La crisi di Lehman Brother e la bolla globale esplosa nel 2008 ha fatto piovere miliardi di aiuti pubblici (denaro dei contribuenti) nelle casse degli Istituti di credito di mezzo Continente in difficoltà. Il cosiddetto bail out (garante esterno), ovvero la pratica finanziaria che permetteva di operare per mano governativa il risanamento degli istituti di credito privati.
Ma dal 1° Gennaio 2016 si passa al bail in (garante interno), ovvero non saranno più permessi interventi di agenti esterni nelle sofferenze bancarie. In sostanza, in caso di insolvenza di una Banca commerciale, cooperativa o popolare, a risponderne saranno soltanto i capitali interni (azionisti, obbligazionisti), compresi i semplici correntisti in ultima istanza, seguendo una precisa gerarchia di rischio.
Con il recepimento della BRRD (Banking Recovery and Resolution Directive) passano anche due nuovi meccanismi di coesione bancaria.
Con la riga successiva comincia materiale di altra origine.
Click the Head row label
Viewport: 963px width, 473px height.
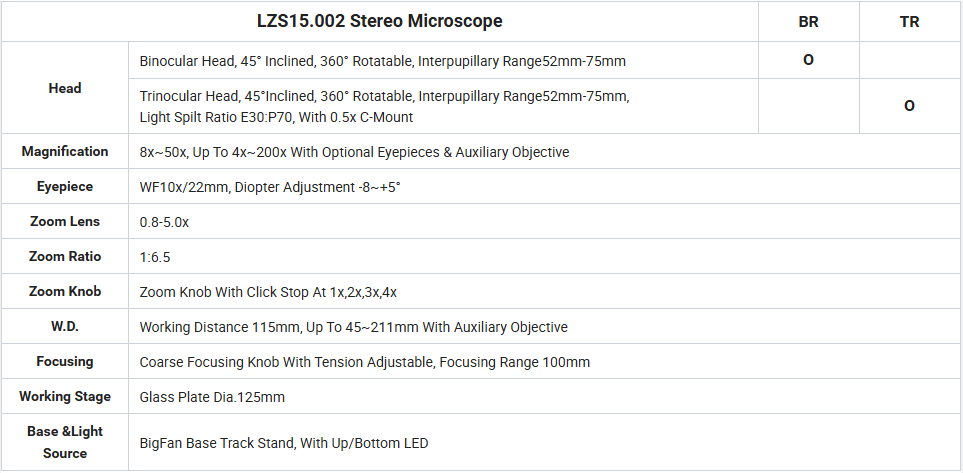tap(64, 88)
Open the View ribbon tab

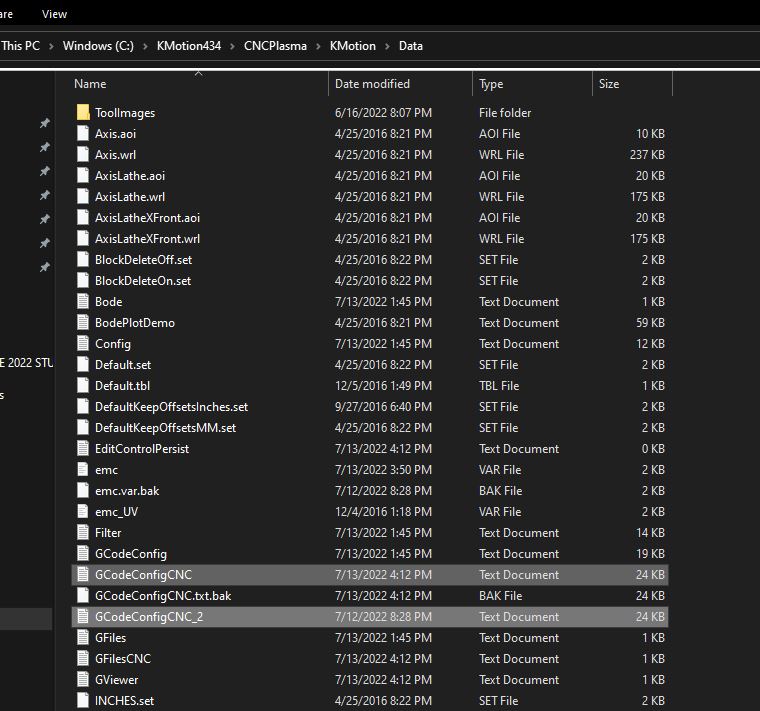[x=55, y=14]
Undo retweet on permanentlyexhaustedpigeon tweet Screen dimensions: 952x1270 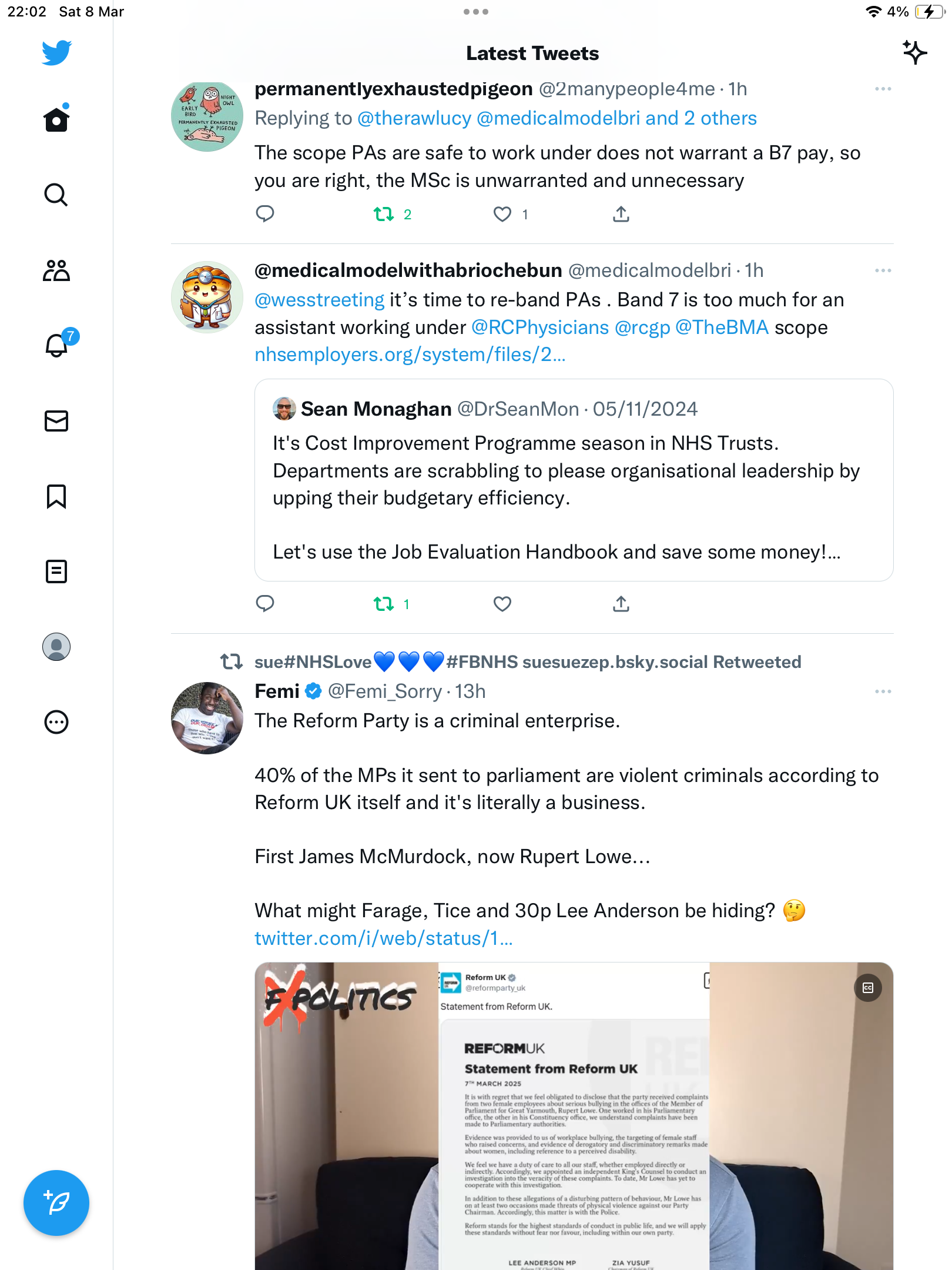(384, 215)
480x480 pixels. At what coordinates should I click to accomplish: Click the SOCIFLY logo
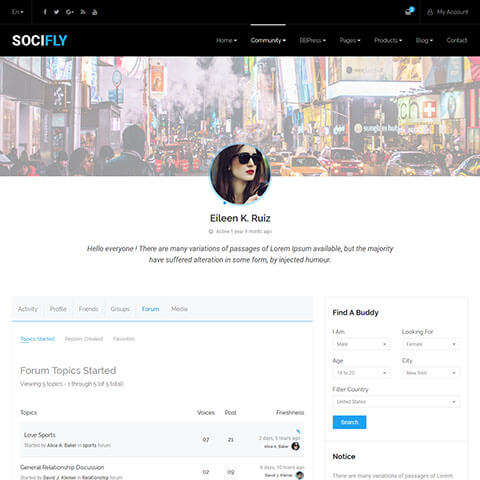pyautogui.click(x=40, y=40)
Uno riguarda la vigilanza unica sotto l’occhio della BCE (già a partire dal 1° Novembre 2014) e l’altro è il Meccanismo unico di risoluzione. Una sorta di cuscinetto per ammorbidire il bail in – in caso di dissesto finanziario, con l’utilizzo di un fondo centralizzato europeo in cui ogni anno le Banche versano quote in proporzione alla loro grandezza.
Tuttavia il rischio effettivo per i correntisti, e quindi per tutti i titolari di conti corrente, conti di deposito e certificati di deposito, è mitigato dal Fondo Interbancario di Garanzia che copre interamente le somme fino a 100mila euro. Questa soglia opera nominativamente e per singolo istituto. Cioè se presso una stessa Banca si posseggono dieci conti, il garantito è sempre 100mila euro. Se il conto dovesse essere cointestato, la garanzia tocca i 200mila euro. Se invece si dovessero possedere dieci conti corrente in dieci istituti diversi, il fondo coprirà sino a 100mila euro per ogni istituto. E le eccedenze non coperte riguarderanno la sola Banca in sofferenza.
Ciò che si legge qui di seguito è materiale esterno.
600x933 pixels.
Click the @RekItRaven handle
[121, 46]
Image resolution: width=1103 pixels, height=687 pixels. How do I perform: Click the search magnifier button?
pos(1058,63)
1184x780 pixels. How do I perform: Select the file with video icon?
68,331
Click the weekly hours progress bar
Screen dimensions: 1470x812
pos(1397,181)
In una Italia notoriamente analfabeta di strumenti finanziari, come ha certificato in un report di settembre 2015 la CONSOB, si chiede ai risparmiatori di scegliere oculatamente dove depositare i propri denari.
E’ ovvio che la quasi totalità dei correntisti non terrà sott’occhio gli stress test bancari, ma se la legge non ammette ignoranza, il mercato non è da meno.